→ **Problem to solve**:
Give again, word for word, the line holding "Given: Open the Feedback link" and every line after it through the end of the data below. Omit pictures.

[Stored items]
----
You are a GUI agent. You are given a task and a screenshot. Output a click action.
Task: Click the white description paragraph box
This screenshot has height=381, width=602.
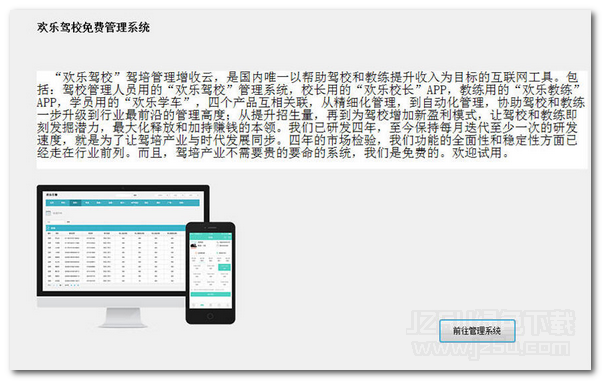pos(312,119)
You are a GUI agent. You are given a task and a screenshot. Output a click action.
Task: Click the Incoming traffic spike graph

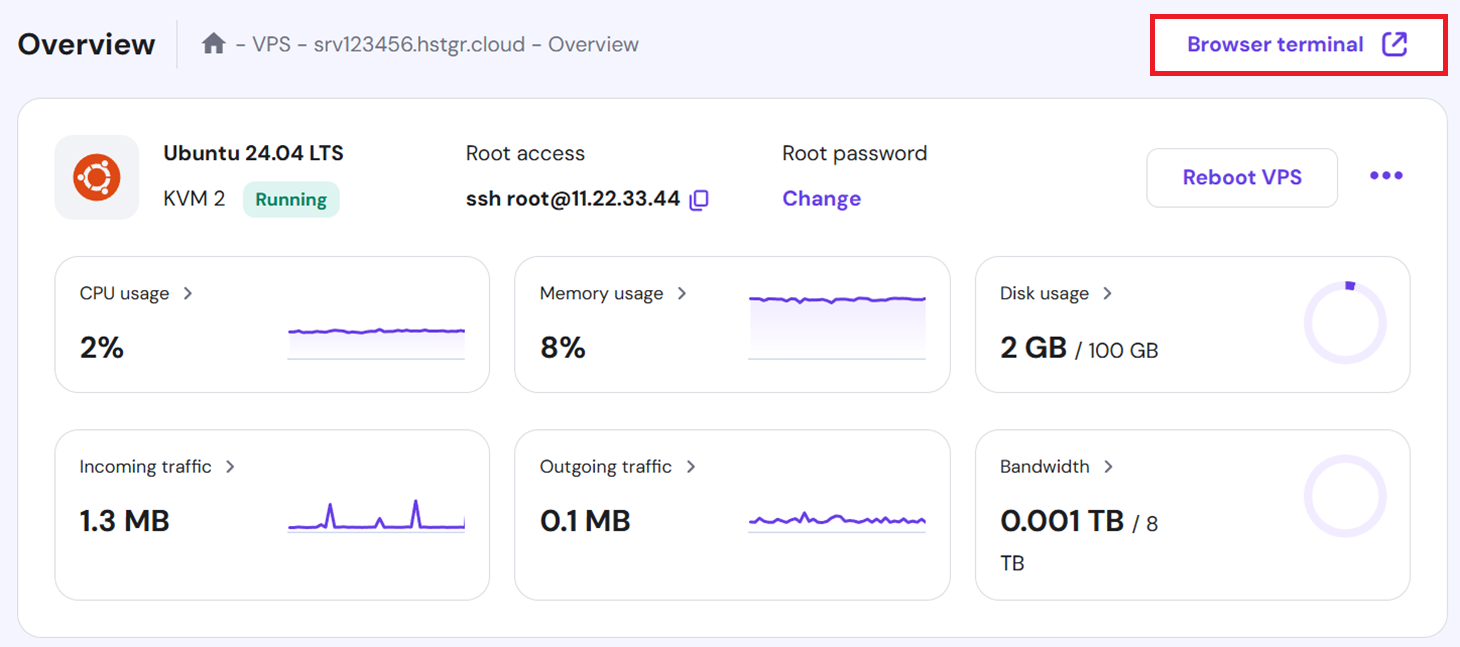pyautogui.click(x=376, y=515)
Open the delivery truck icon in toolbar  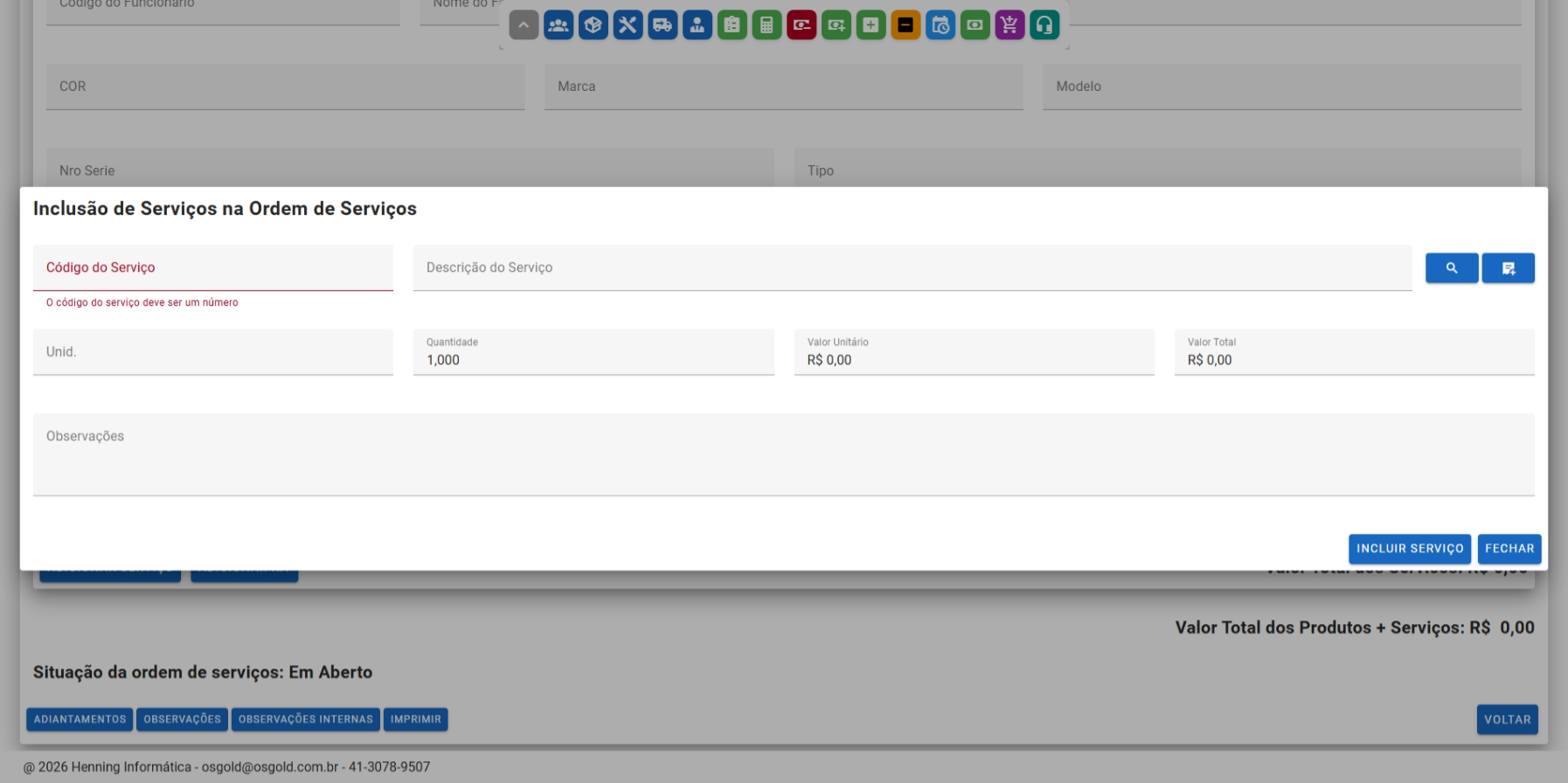(663, 25)
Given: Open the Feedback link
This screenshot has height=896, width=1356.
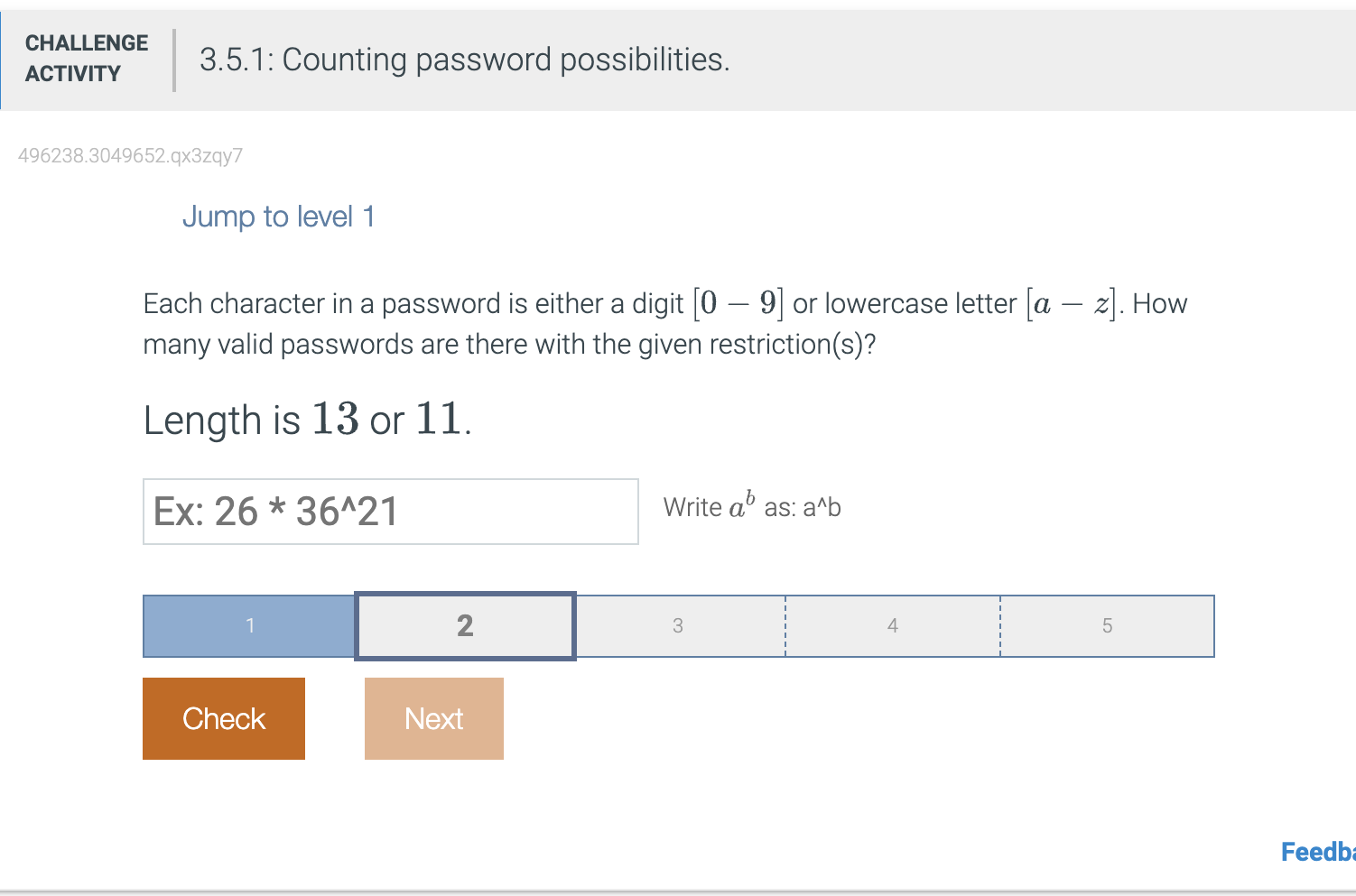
----
→ **Response to this task**:
Given: Open the Feedback link
This screenshot has height=896, width=1356.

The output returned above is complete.